Agustin Huneeus, and other members of his immediate family, as well as Mr.
Huneeus, individually and through various family owned entities (the "Huneeus
Interests") engaged in certain transactions with Franciscan during the last
fiscal year that are expected to be of an ongoing nature from year to year. The
Huneeus Interests (a) engage Franciscan for certain wine processing services;
(b) engage Franciscan as the exclusive distributor of Quintessa wines under a
long-term contract; (c) sell grapes
to Franciscan pursuant to existing long-term contracts; (d) participate as
partners with Franciscan in the ownership and operation of a winery and
vineyards in Chile; (e) render brand management consulting and advisory services
in the United States and internationally with respect to the Veramonte brand;
and (f) render consulting services to Franciscan and the Company. Payments to
the Huneeus Interests pursuant to these transactions and arrangements totaled
approximately $4,790,300 for the last fiscal year. Payments from the Huneeus
Interests to Franciscan for certain wine processing services totaled
approximately $354,349 for the last fiscal year.
By an Agreement dated December 20, 1990, the Company entered into a
split-dollar insurance agreement with a trust established by Marvin Sands of
which Robert Sands is the trustee.

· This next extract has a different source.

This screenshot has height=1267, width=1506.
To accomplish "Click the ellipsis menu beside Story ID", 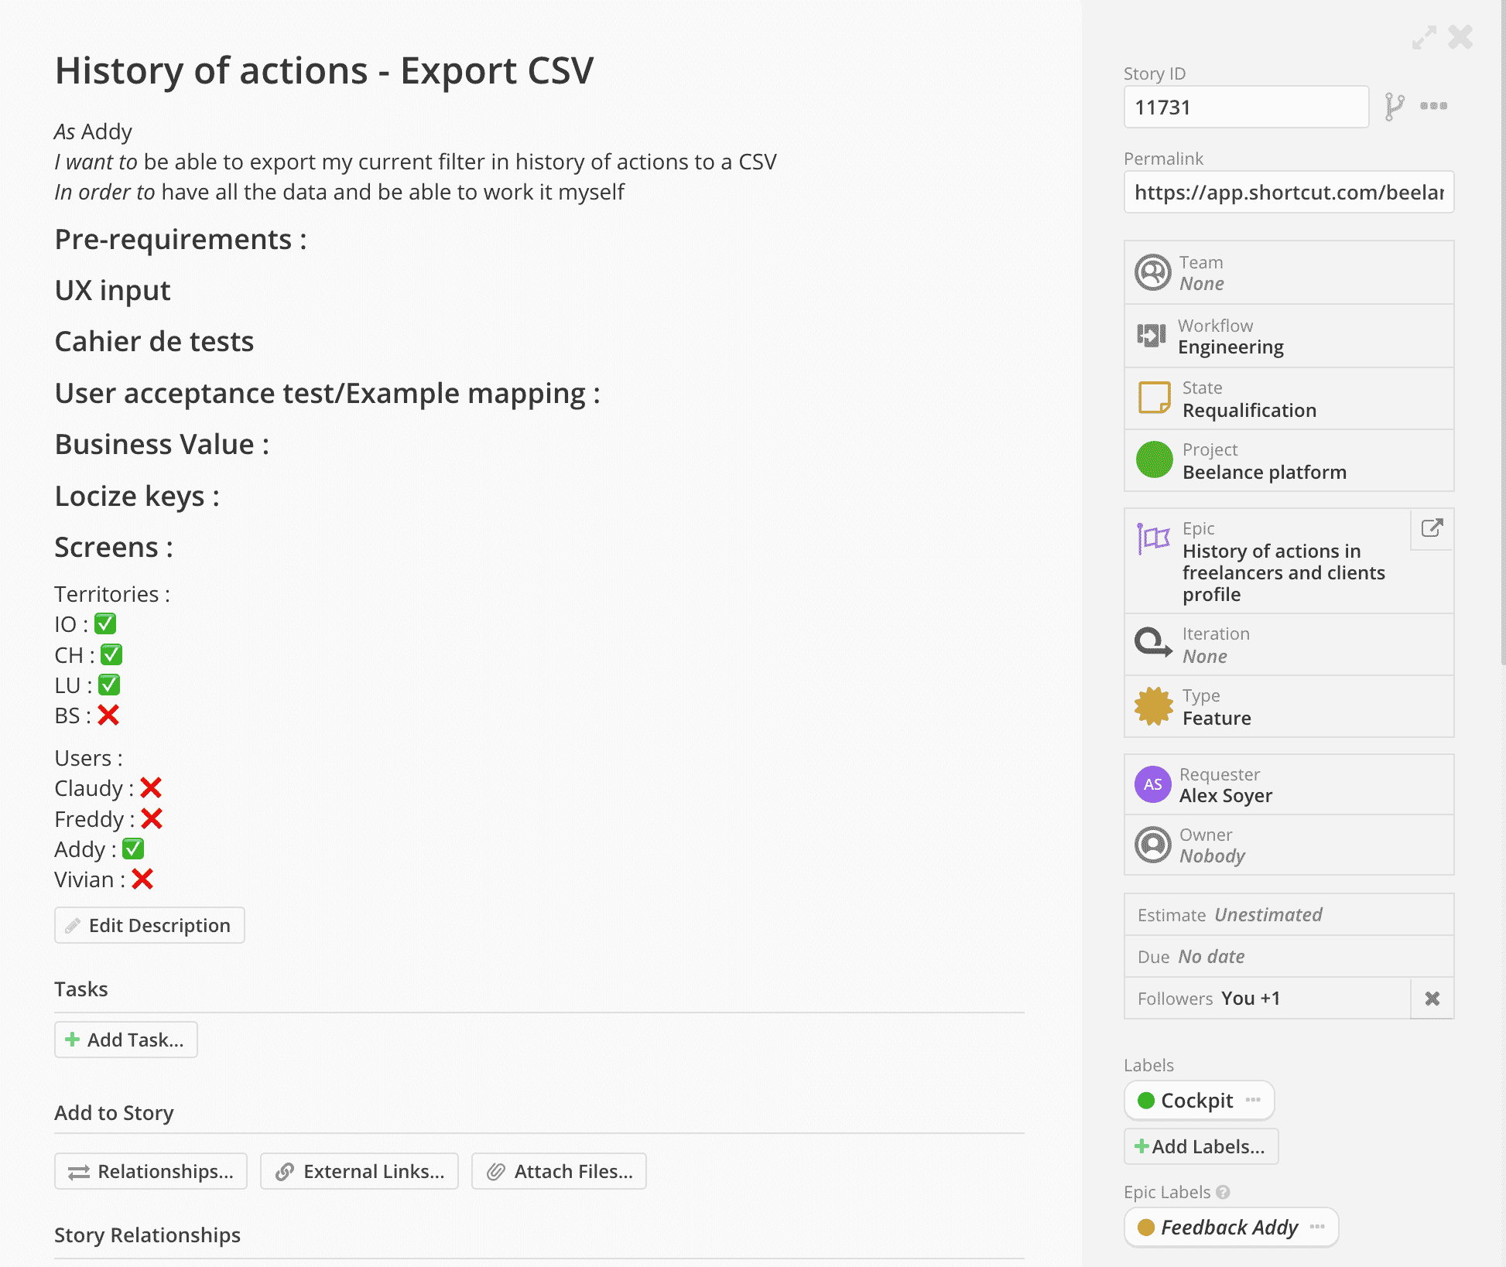I will tap(1432, 107).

Pursuant to the Agreement, the Company pays
the annual premium on an insurance policy (the "Policy") held in the trust,
$209,063 in fiscal 2002, and the trust reimburses the Company for the portion of
the premium equal to the "economic benefit" to Marilyn Sands, calculated in
accordance with the United States Treasury Department rules then in effect
($25,236 for fiscal 2002). The Policy is a joint life policy payable upon the
death of Marilyn Sands, as the survivor of the two insureds, with a face value
of $5 million. Pursuant to the terms of the trust, Richard Sands, Robert Sands
(in his individual capacity) and the children of Laurie Sands (the deceased
sister of Richard and Robert Sands) will each receive one-third of the proceeds
of the Policy (after the repayment of the indebtedness to the Company out of
such proceeds as described below), if they survive Marilyn Sands. From the
inception of the agreement through the end of fiscal 2002, the Company has paid
aggregate premiums, net of reimbursements, of $2,382,327. The aggregate amount
of such unreimbursed premiums constitutes indebtedness from the trust to the
Company and is secured by a collateral assignment of the Policy. Upon the
termination of the Agreement, whether by the death of Marilyn Sands or earlier
cancellation, the Company is entitled to be repaid by the trust the amount of
such indebtedness.
Richard Sands, Robert Sands and four trusts formed under the will of Laurie
Sands are the beneficial owners of a limited partnership which owns railroad
cars. These cars are leased by the Company from the partnership at fair market
rates. During fiscal year 2002, with respect to leasing these cars, the Company
made payments to this limited partnership in the amount of $30,797. The Company
expects to continue its present relationship with the limited partnership during
fiscal year 2003.
Richard Sands, Robert Sands and their mother, Marilyn Sands are beneficial
owners of L, R, R & M, LLC, a Delaware limited liability company which owns the
Inn on the Lake in Canandaigua, New York (the "Inn"). The Inn is leased and
operated by a third party. The Inn is frequently used by the Company for
Company functions and for its out-of-town employees visiting the Company on
business. During the last fiscal year, the Company paid the operators of the
Inn approximately $38,035 (exclusive of employee reimbursed expenses).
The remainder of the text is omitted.